As organized political attacks on books in schools spread, the National Coalition Against Censorship has issued a statement signed by more than 600 signatories condemning the efforts as acts of censorship that threaten the education of children while putting the safety of librarians, teachers, school administrators and school board officials in jeopardy.
The statement comes amid a dramatic rise in challenged books, and in particular challenges to books on race and the LGBTQ experience. But the current surge in challenges, freedom to read advocates say, appears to be part of an organized political strategy alongside calls to ban the teaching of so-called Critical Race Theory with the aim of sowing conflict and activating voters in communities across the nation. “There is an attempt to shift the conversation away from books and ideas to a conversation about parental control,” John Chrastka, executive director of EveryLibrary, a political action group that works to support libraries at the local level, told PW last month. “What we’re seeing is the weaponization of parental control to advance a political agenda.”
While the NCAC statement notes that policies already exist in most school districts to allow concerned parents to influence what their own children read, they point out that those policies are being repeatedly ignored or violated “as books are removed without proper review based on the personal opinions of particular groups of people.”
The NCAC statement asserts that “the law clearly prohibits the kind of activities we are seeing today: censoring school libraries, removing books and entire reading lists--based on disagreement with viewpoint and without any review of their educational or literary merit. Some would-be censors have gone even farther, threatening teachers, school librarians, authors, and school board members with criminal charges and even violence for allowing students access to books.”
The full NCAC statement and list of signatories can be seen here.
Among the over 600 signatories that have endorsed the statement are more than 80 organizations, 50 bookstores and 17 publishers and over 450 individual stakeholders, including authors, teachers and librarians. Notable organizational signatories include: ACLU, GLAAD, Color of Change, Penguin Random House, Simon & Schuster, Scholastic, Macmillan, Abrams, American Library Association, Lambda Legal, PEN America and the Authors Guild.
In a separate statement last month, Simon & Schuster CEO Jonathan Karp also expressed concern over the rise in book bans.

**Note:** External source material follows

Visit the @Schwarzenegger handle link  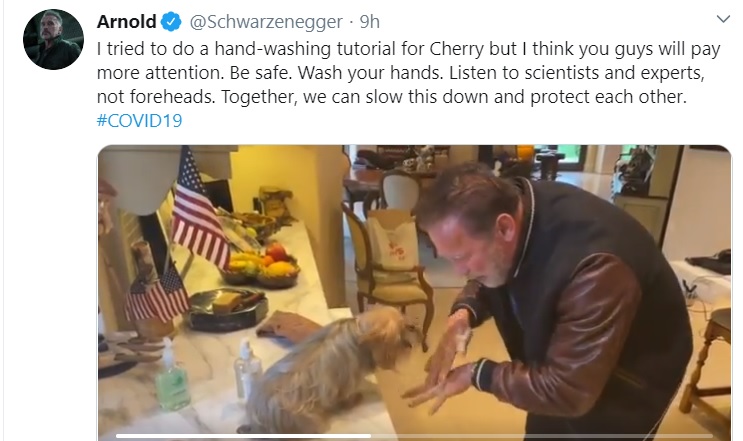click(x=266, y=22)
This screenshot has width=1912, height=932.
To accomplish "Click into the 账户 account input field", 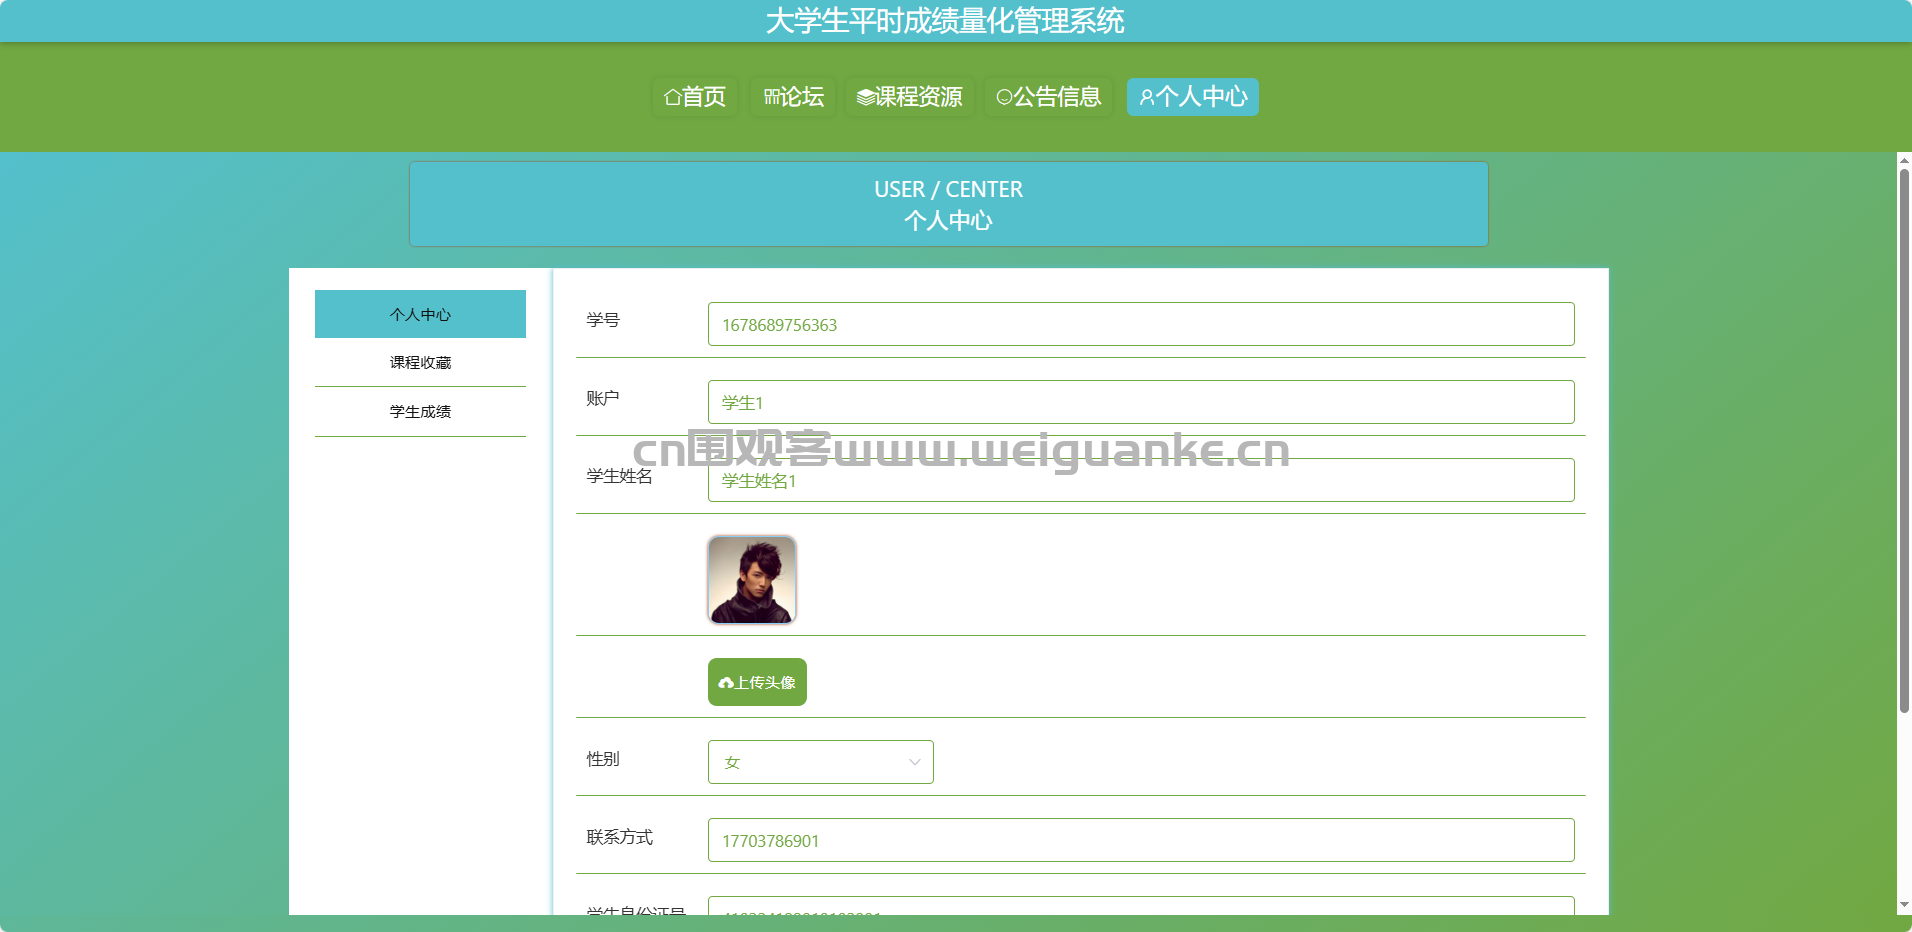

"The list of Simon & Schuster titles facing bans and challenges has grown 46% thanks to the recent surge in censorship activity, with particular targeting of books by and about people of color and from the LGBTQIA+ communities," Karp wrote. "Left in place, these restrictions will leave us as a society all the poorer for our inability to engage with works and ideas that challenge our world view, even if they sometimes make us uncomfortable," he added, calling the bans "an existential threat to the livelihood of our authors and our ability to publish free from censorious attack."